(Records from a collection)
»»
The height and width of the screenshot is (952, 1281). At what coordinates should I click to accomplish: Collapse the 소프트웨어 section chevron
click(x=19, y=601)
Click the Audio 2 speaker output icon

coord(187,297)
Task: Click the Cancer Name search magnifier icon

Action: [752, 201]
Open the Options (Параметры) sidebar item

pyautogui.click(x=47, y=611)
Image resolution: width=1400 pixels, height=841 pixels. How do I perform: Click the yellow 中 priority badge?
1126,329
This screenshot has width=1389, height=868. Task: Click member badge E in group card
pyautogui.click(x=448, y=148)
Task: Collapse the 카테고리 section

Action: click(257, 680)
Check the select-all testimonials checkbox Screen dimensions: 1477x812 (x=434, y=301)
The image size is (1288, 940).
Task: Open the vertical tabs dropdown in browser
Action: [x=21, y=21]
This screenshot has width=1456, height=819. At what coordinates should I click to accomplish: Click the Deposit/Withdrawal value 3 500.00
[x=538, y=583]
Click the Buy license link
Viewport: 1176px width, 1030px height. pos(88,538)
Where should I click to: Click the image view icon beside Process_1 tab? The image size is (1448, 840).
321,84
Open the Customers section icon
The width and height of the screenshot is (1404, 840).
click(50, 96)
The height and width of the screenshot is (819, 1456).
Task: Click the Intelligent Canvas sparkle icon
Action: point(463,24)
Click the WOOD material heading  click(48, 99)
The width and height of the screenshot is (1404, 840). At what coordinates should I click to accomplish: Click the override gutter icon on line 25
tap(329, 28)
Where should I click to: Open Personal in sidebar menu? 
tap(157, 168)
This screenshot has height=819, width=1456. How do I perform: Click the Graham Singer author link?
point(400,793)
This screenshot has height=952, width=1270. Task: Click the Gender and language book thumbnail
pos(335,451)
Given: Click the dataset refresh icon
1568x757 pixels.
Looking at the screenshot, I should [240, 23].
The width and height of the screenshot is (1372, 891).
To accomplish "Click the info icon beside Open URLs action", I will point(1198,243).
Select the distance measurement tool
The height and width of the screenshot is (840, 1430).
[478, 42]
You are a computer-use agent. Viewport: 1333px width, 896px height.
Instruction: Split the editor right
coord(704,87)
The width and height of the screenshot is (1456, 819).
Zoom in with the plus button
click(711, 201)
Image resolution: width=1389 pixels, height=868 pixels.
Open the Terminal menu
««
**Requirement:** For this exercise, the records above must be returned exactly.

**Exercise output:**
The height and width of the screenshot is (952, 1281). At what coordinates should I click to accomplish: Collapse the 소프트웨어 section chevron
click(x=19, y=601)
Click the Audio 2 speaker output icon

coord(187,297)
Task: Click the Cancer Name search magnifier icon

Action: [752, 201]
Open the Options (Параметры) sidebar item

pyautogui.click(x=47, y=611)
Image resolution: width=1400 pixels, height=841 pixels. How do I perform: Click the yellow 中 priority badge?
1126,329
This screenshot has width=1389, height=868. Task: Click member badge E in group card
pyautogui.click(x=448, y=148)
Task: Collapse the 카테고리 section

Action: click(257, 680)
Check the select-all testimonials checkbox Screen dimensions: 1477x812 (x=434, y=301)
The image size is (1288, 940).
Task: Open the vertical tabs dropdown in browser
Action: [x=21, y=21]
This screenshot has width=1456, height=819. At what coordinates should I click to accomplish: Click the Deposit/Withdrawal value 3 500.00
[x=538, y=583]
Click the Buy license link
Viewport: 1176px width, 1030px height. pos(88,538)
Where should I click to: Click the image view icon beside Process_1 tab? The image size is (1448, 840).
321,84
Open the Customers section icon
The width and height of the screenshot is (1404, 840).
click(50, 96)
The height and width of the screenshot is (819, 1456).
Task: Click the Intelligent Canvas sparkle icon
Action: point(463,24)
Click the WOOD material heading  click(48, 99)
The width and height of the screenshot is (1404, 840). At what coordinates should I click to accomplish: Click the override gutter icon on line 25
tap(329, 28)
Where should I click to: Open Personal in sidebar menu? 
tap(157, 168)
This screenshot has height=819, width=1456. How do I perform: Click the Graham Singer author link?
point(400,793)
This screenshot has height=952, width=1270. Task: Click the Gender and language book thumbnail
pos(335,451)
Given: Click the dataset refresh icon
1568x757 pixels.
Looking at the screenshot, I should [240, 23].
The width and height of the screenshot is (1372, 891).
To accomplish "Click the info icon beside Open URLs action", I will point(1198,243).
Select the distance measurement tool
The height and width of the screenshot is (840, 1430).
[478, 42]
You are a computer-use agent. Viewport: 1333px width, 896px height.
Instruction: Split the editor right
coord(704,87)
The width and height of the screenshot is (1456, 819).
Zoom in with the plus button
click(711, 201)
Image resolution: width=1389 pixels, height=868 pixels.
Open the Terminal menu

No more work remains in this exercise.